DATA TO USE:
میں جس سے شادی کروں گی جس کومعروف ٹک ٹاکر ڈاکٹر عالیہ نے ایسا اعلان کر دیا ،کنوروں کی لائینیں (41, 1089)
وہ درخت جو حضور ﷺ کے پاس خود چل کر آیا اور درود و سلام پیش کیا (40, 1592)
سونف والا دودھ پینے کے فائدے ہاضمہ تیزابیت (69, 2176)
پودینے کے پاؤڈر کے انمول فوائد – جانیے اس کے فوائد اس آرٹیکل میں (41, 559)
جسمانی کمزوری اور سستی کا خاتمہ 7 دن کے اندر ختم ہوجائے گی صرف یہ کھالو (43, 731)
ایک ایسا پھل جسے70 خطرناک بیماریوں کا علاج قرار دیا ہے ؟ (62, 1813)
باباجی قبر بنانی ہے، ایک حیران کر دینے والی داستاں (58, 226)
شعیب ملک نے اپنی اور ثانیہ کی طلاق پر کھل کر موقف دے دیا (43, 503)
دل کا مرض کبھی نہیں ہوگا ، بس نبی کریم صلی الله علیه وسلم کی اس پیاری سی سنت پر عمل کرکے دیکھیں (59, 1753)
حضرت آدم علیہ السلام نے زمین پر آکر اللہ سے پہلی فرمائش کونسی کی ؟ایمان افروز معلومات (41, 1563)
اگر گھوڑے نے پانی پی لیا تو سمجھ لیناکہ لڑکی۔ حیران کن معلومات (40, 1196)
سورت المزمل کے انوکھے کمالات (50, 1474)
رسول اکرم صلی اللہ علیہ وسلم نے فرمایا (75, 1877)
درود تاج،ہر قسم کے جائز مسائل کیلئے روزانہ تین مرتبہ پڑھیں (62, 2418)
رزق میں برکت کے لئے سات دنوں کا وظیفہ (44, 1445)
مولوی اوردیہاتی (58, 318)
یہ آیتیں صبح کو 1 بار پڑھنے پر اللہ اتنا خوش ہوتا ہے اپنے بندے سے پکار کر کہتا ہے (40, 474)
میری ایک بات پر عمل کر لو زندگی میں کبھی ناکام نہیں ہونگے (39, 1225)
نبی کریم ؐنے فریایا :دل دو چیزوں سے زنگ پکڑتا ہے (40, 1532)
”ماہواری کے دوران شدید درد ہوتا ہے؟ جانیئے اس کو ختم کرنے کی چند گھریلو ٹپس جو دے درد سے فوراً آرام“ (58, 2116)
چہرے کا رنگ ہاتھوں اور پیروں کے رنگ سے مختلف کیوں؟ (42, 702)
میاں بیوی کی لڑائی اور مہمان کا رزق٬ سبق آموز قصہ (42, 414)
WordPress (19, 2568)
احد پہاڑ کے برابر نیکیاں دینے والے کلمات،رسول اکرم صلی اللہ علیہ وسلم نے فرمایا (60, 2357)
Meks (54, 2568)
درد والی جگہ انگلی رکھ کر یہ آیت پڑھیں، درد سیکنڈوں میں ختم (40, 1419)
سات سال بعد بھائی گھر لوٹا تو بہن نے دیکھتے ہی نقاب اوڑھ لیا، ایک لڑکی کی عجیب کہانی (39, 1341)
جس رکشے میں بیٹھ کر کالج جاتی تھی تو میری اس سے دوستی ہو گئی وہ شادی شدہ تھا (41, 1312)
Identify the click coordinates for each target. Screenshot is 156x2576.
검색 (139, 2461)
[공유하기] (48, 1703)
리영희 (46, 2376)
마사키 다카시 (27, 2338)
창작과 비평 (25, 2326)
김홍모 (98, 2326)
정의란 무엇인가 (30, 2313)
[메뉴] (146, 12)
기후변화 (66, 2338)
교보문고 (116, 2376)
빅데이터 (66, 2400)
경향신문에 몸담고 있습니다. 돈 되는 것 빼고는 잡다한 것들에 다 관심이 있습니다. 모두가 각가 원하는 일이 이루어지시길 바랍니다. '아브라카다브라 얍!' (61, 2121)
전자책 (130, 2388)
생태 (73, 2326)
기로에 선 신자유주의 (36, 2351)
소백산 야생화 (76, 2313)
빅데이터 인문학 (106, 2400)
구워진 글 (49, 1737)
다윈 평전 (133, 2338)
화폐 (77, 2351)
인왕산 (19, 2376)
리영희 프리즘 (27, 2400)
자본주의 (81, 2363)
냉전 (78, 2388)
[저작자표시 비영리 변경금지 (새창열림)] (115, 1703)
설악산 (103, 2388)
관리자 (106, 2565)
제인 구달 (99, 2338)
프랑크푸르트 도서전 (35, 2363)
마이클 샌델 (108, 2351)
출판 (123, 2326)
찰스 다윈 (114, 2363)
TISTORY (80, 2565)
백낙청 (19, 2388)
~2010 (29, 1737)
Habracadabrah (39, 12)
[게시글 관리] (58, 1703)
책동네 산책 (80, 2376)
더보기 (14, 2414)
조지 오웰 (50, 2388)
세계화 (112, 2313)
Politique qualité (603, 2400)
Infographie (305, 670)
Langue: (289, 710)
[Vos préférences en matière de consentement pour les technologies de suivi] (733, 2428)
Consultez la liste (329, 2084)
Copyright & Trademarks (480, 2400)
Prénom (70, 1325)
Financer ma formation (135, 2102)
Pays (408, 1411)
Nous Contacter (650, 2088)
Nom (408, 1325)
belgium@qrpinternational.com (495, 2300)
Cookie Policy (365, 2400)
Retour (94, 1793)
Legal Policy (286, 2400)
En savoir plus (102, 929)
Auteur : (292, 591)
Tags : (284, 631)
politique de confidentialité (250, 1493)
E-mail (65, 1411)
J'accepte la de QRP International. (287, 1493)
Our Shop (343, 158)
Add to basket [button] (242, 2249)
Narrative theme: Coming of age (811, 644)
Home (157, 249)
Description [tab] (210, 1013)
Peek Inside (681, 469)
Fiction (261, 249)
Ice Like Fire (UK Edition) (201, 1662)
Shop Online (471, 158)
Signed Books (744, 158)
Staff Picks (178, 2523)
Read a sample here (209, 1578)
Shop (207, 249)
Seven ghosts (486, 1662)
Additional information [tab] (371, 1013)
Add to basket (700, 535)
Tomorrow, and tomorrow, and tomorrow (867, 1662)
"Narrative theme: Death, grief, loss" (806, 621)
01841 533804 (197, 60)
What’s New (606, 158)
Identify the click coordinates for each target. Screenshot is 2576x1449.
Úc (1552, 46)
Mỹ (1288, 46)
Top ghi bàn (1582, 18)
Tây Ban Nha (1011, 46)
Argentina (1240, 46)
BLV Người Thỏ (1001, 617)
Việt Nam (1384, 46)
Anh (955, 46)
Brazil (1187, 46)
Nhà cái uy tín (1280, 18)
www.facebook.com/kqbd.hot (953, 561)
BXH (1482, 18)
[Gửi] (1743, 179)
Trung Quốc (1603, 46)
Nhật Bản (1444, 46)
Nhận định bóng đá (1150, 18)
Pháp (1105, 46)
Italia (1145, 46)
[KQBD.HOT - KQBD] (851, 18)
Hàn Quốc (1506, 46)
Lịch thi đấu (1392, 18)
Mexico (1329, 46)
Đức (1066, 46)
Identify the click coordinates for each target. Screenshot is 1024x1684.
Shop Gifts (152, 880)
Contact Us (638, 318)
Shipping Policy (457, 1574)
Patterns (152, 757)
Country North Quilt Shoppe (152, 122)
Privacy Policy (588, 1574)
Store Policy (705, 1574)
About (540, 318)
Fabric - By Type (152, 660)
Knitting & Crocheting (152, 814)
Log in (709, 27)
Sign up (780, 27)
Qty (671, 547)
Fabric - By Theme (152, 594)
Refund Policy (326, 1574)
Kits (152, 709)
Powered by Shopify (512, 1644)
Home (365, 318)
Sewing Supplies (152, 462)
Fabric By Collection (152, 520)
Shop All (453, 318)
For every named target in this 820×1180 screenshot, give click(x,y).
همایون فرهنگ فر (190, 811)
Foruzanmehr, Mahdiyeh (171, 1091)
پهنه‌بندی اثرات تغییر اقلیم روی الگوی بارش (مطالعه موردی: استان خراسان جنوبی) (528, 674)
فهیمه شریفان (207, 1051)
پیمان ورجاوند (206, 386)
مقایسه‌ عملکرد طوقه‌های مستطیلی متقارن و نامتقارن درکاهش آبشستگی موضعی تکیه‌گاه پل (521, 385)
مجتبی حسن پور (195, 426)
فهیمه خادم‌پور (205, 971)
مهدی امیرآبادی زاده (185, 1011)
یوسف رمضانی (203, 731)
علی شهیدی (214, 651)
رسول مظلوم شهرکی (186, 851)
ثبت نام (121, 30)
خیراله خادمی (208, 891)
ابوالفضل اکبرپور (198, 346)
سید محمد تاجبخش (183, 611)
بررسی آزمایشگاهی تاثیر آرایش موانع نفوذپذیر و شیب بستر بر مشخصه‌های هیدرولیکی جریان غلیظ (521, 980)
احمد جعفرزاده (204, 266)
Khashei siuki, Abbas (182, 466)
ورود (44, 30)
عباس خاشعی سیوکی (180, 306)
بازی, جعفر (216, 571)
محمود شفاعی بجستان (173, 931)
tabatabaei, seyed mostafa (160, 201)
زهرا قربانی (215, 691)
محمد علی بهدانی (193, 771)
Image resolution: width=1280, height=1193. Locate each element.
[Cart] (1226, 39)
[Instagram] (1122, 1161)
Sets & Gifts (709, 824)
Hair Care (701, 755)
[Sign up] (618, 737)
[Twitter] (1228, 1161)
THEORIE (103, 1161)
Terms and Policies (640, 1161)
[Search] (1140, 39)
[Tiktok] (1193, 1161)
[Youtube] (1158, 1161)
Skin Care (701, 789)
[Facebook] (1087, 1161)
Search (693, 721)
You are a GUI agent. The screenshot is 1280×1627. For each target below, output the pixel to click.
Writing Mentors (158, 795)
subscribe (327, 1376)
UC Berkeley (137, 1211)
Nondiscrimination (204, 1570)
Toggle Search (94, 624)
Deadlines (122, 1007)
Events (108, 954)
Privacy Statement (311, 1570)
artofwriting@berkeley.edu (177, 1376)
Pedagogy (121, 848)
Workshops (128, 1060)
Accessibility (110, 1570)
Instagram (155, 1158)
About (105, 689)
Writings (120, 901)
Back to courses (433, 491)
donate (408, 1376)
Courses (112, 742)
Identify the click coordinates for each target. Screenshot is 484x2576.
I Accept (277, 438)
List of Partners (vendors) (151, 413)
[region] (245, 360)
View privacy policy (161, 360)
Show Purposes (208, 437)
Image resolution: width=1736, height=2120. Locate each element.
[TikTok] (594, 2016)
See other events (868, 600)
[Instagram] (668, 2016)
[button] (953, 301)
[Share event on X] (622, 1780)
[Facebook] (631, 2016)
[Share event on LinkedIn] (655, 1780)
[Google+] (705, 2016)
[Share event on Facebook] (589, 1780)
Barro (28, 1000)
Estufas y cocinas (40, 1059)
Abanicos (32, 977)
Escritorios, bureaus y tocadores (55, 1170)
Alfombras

AIM OF THE TASK:
When "شادی" shows up in a line of the material, report that line.

TASK SOLUTION:
میں جس سے شادی کروں گی جس کومعروف ٹک ٹاکر ڈاکٹر عالیہ نے ایسا اعلان کر دیا ،کنوروں کی لائینیں (41, 1089)
جس رکشے میں بیٹھ کر کالج جاتی تھی تو میری اس سے دوستی ہو گئی وہ شادی شدہ تھا (41, 1312)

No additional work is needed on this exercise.